Flashman wrote:
Thanks for your answer Daniel! A couple of other questions on this if
someone can answer. What would be the settings for .NET 2003 to match
Visual C++ 6.00 optimizing? I find the executable from .NET 2003 alot
larger then what was produced under 6.00?
The settings are basically equivalent between the two, but there's no
combination of settings that will cause VC7.1 to produce exactly the same
code as VC6.
Some ideas in regard to executable size:
1. Make sure you're looking at a release build, not a debug build. VC7+
debug builds are quite a lot larger due to additional debug code.
2. Make sure you're not compiling with /RTC or /GS. Those options increase
code size, and VC6 had no equivalent options.

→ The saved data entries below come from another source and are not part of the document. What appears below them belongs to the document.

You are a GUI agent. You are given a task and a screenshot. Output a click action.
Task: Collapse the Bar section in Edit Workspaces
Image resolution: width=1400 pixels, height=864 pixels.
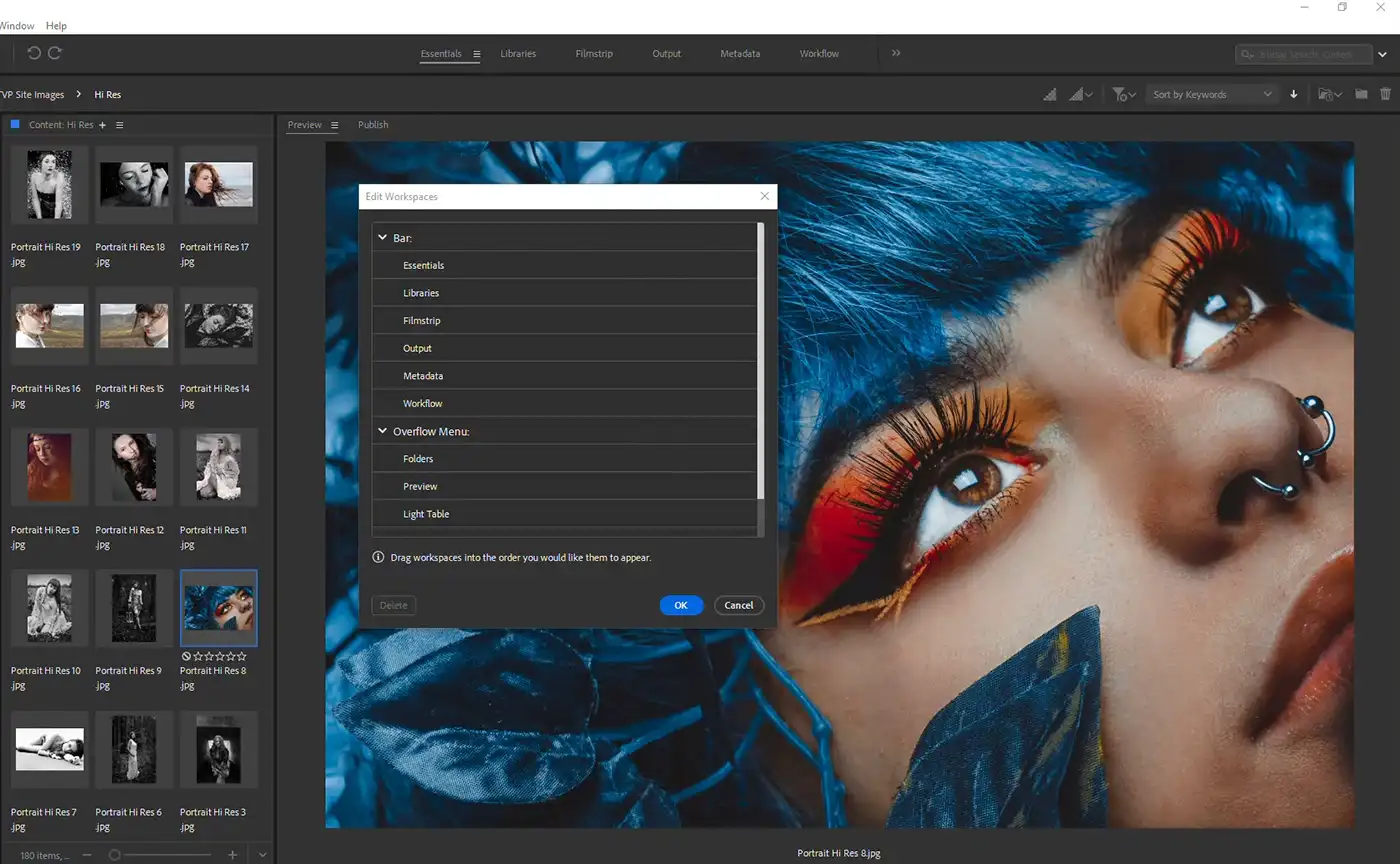pos(382,238)
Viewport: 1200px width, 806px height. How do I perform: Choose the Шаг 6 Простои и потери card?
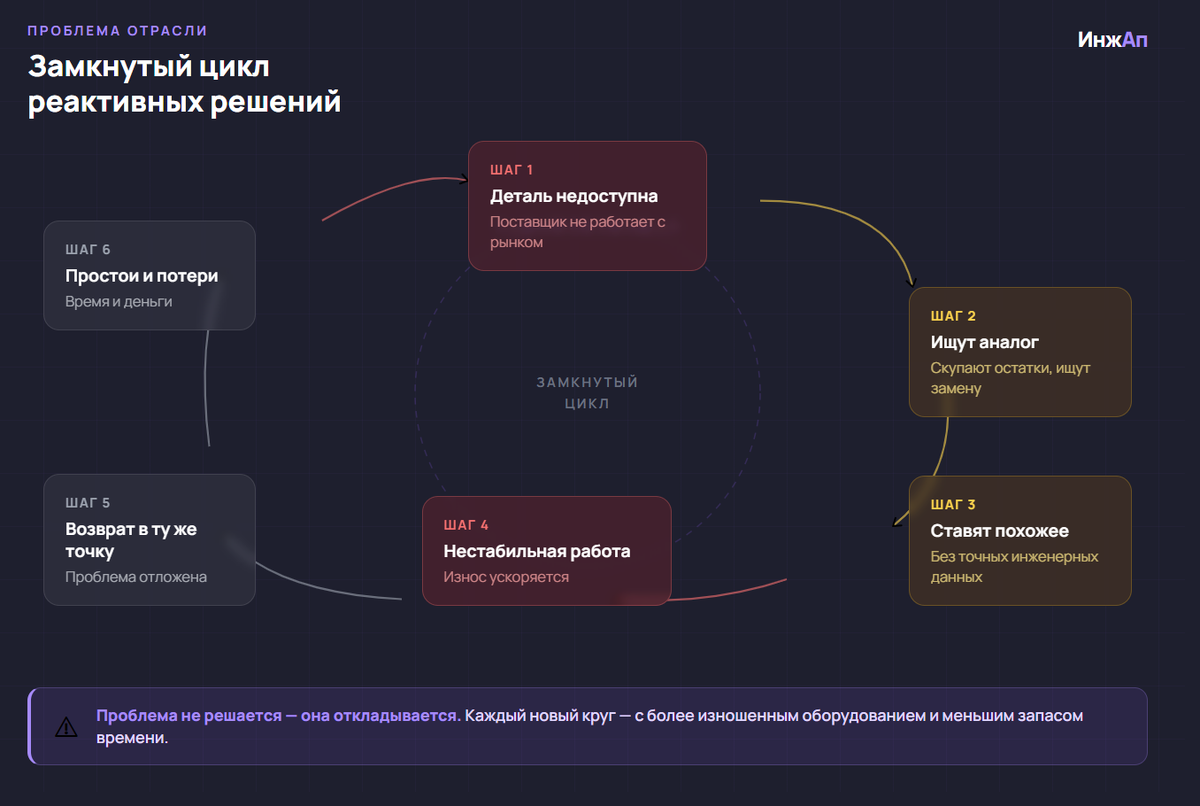150,275
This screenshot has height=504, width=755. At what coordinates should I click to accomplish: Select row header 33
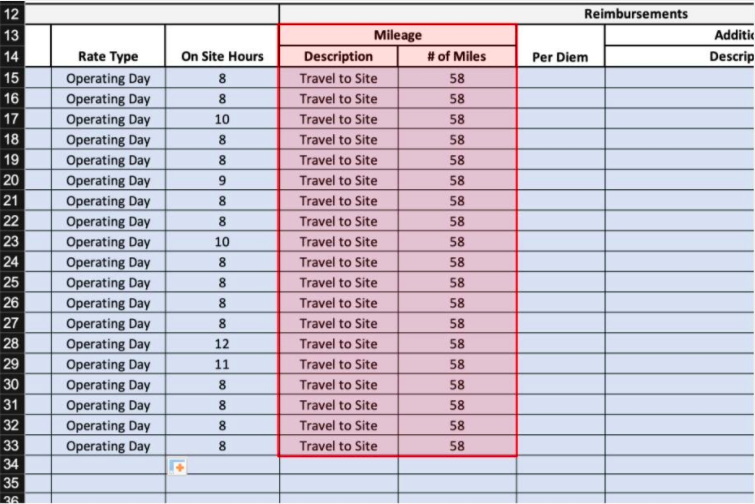coord(12,445)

3. Use a linker map to determine the actual code size of the modules YOU
wrote. Many library modules are larger in VC7+ due to additional robustness
features, conformance improvements, etc.
4. Use dumpbin to determine the size of the code in your executable instead
of the size of the executable itself. There may be additional initialize
data (etc) in the VC7+ executable.
5. Make sure you're comparing native builds - i.e. that you're not compiling
with /clr in VC7.1. Otherwise you're comparing two different machine
architectures.
When you account for the other things that affect executable size, you'll
generally find that VC7.1 produces smaller/faster code than VC6.